Elle s'installe sur les revers internes des dunes mobiles, où elle est accompagnée de panicaut des dunes (Eryngium maritimum), de liseron des sables (Calystegia soldanella), d'asperge prostrée (Asparagus officinalis ssp. maritimus) et parfois de santoline (Otanthus maritimus). Elle peut également coloniser des remblais sableux, comme à Prat-ar-c'hastel (Baie d'Audierne) où elle s'est développée sur les pentes abruptes d'une digue de sables, au sein d'une végétation de dune semi-fixée. A chaque fois, les végétations, dans lesquelles la plante se développe, sont d'une hauteur maximale de 20 centimètres et couvrent entre 50 et 70 % de la surface.
En Bretagne, l'astragale de Bayonne n'est présente que sur les dunes de la Baie d'Audierne, qui constituent la limite nord absolue de l'espèce en Europe.
Elle se concentre sur quelques centaines de mètres et si l'on tient compte de quelques discontinuités au sein de la dune, elle se répartit en cinq stations. Tandis que certaines de ces stations, réduites, ne s'étendent que sur 50 à 100 mètres carrés, d'autres sont très vastes, puisqu'elles accueillent, de manière plus ou moins continue, l'Astragale sur 400 à 500 mètres de longueur de dune.

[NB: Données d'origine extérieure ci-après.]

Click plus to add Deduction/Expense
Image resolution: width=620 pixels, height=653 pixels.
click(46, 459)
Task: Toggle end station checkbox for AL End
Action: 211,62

L'astragale de Bayonne affectionne les endroits à faible concurrence végétale et exige des sables légèrement remaniés. Elle paraît néanmoins sensible à une trop forte perturbation de la dune.
Quand le piétinement, associé aux activités de loisir (pratique du moto-cross, du VTT ou de l'équitation), est occasionnel et dispersé, il contribue à limiter la concurrence végétale préjudiciable au maintien de l'astragale. Mais dès lors que ces activités s'exercent toujours aux mêmes endroits, les populations d'astragale régressent rapidement.

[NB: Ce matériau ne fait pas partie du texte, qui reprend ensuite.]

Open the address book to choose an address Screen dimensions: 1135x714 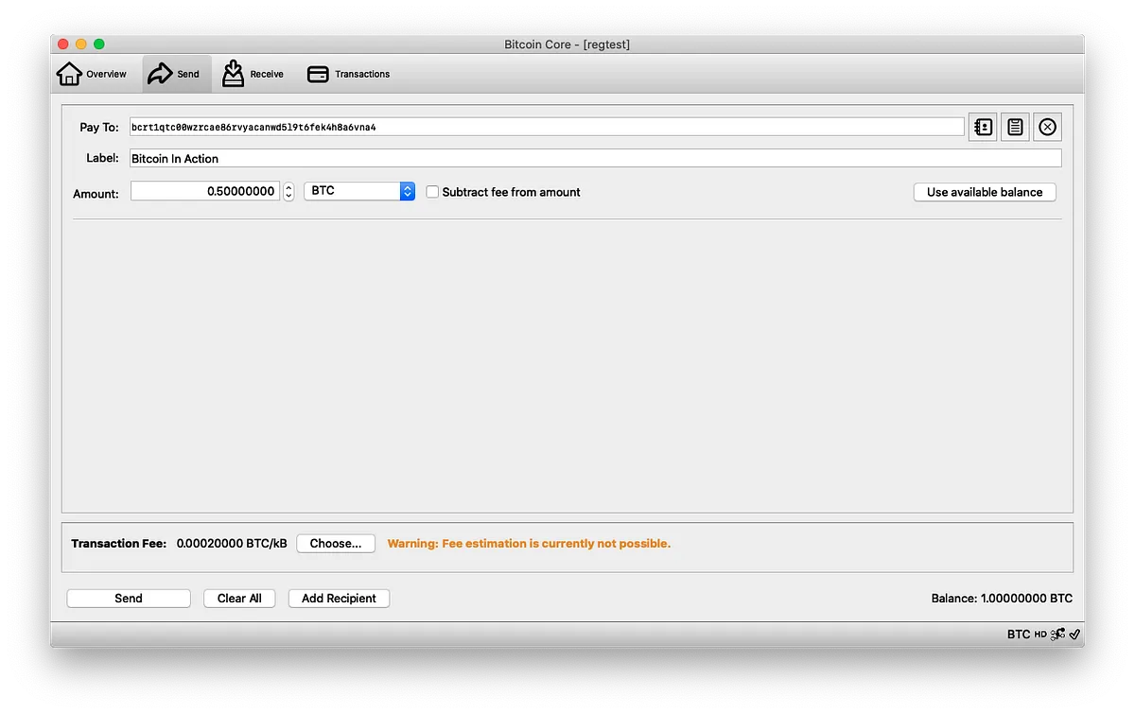982,126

Toutes les stations d'astragale de la Baie d'Audierne sont situées sur des terrains du Conservatoire du Littoral et des rivages lacustres. Elles sont incluses dans une zone naturelle d'intérêt écologique, floristique et faunistique ( Znieff) de type II et font partie d'un Site d'intérêt communautaire.
L'écologie particulière de l'astragale de Bayonne rend difficile la préconisation de mesures simples de gestion permettant de garantir le maintien, en l'état, des populations de cette espèce : les usages actuels de la dune peuvent constituer à la fois une menace et un facteur de maintien de l'espèce, selon qu'ils sont importants ou occasionnels. De même, la Baie d'Audierne est un massif dunaire en perpétuel mouvement et il est illusoire de vouloir maîtriser l'ensemble des phénomènes d'érosion ou d'engraissement.
Dans ces conditions, le Conservatoire botanique national de Brest a proposé des mesures de gestions à l'échelle de la dune, dans son ensemble, plutôt que des mesures strictement appliquées à des portions restreintes, correspondant aux secteurs d'implantation d'astragale. Par ailleurs, l'évolution actuelle de l'astragale et sa capacité à recoloniser naturellement des portions de sables nus, sont encore mal connues et nécessitent d'être précisées. En effet, la disparition de certains individus suite à de fortes perturbations (naturelles ou anthropiques) du substrat pourrait être compensée par une colonisation de nouveaux espaces par l'espèce.